The constraints placed on Penn Station by MSG’s current location are considerable. The current station, designed for 200,000 daily users, now handles more than 650,000 daily users, and is straining under the effects of an increase in usage absent an increase in capacity. This contributes to severe congestion on the rail platforms and transit corridors, and places limitations on train frequency. The low ceiling heights and limited air flow into the concourses and rail platforms caused by the supremacy of MSG over the public transit infrastructure below also presents a safety risk. As Community Board Five stated in its resolution, the National Fire Protection Association (NFPA), the organization responsible for setting fire safety code for public structures, has ruled that the current state of Penn Station platforms do not meet the requirements for safe evacuation in the case of emergency. This is due in great part to the columns needed to support MSG taking up valuable platform space, along with the aforementioned lowered ceilings.

It is essential in our view as public representatives that Penn Station receive a redesign deserving of its status as a world-class transit hub, emphasizing increased space for riders and greater safety measures than are allowed by the present infrastructure. While we would prefer to see MSG move to facilitate a total transformation of Penn Station, absent of that we believe the granting of a new Special Permit should be limited to three years. A new special permit must be contingent on MSG making itself fully compatible with Penn Station as defined by the leaders of the transit agencies that utilize the facility. MSG must be required to provide the MTA all the spaces necessary for the agency’s Penn Station Reconstruction Plan at no cost. This includes the taxiway for the construction of the mid-block train hall, which is essential to increase light and air in the station and areas along 8th Avenue to construct new higher-capacity and accessible entrances.

A new Special Permit, limited to three years, should additionally be contingent on MSG transforming how it handles loading operations and improving access to public spaces above and below ground. MSG’s loading has long taken place on public streets and caused significant disruptions to vehicular and pedestrian flow; all loading must be moved beneath the arena. We also fully support the Department of City Planning’s proposal to require MSG to provide adequate public spaces, amenities, and entrances compatible with transit facilities and encourage Madison Square Garden to work with Community Board 5 and local stakeholders to achieve an “ambitious public realm scheme.” This should include positive activation of the plazas, high quality public realm design, improved wayfinding, increased bike storage, and public bathroom facilities.

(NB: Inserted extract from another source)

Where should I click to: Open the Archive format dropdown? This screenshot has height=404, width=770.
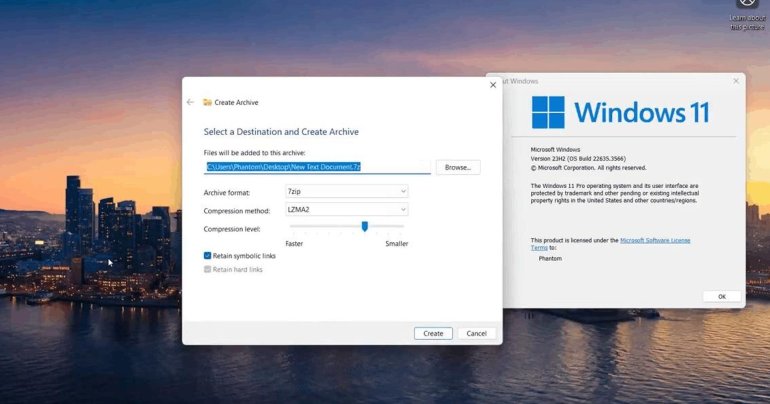[x=346, y=192]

It is also essential that MSG enter into a restrictive declaration with the City, which outlines all of the aforementioned requirements, which is recorded against the property.

The MTA, New Jersey Transit, and Amtrak have a rare opportunity to transform Penn Station into the modern, safe, and efficient transit facility that New Yorkers and visitors deserve. We strongly urge the City Planning Commission to ensure that this opportunity is not wasted by placing the needs of Penn Station and the surrounding community above MSG’s desire to operate its arena as it has for decades.

Thank you for your time and consideration of our comments.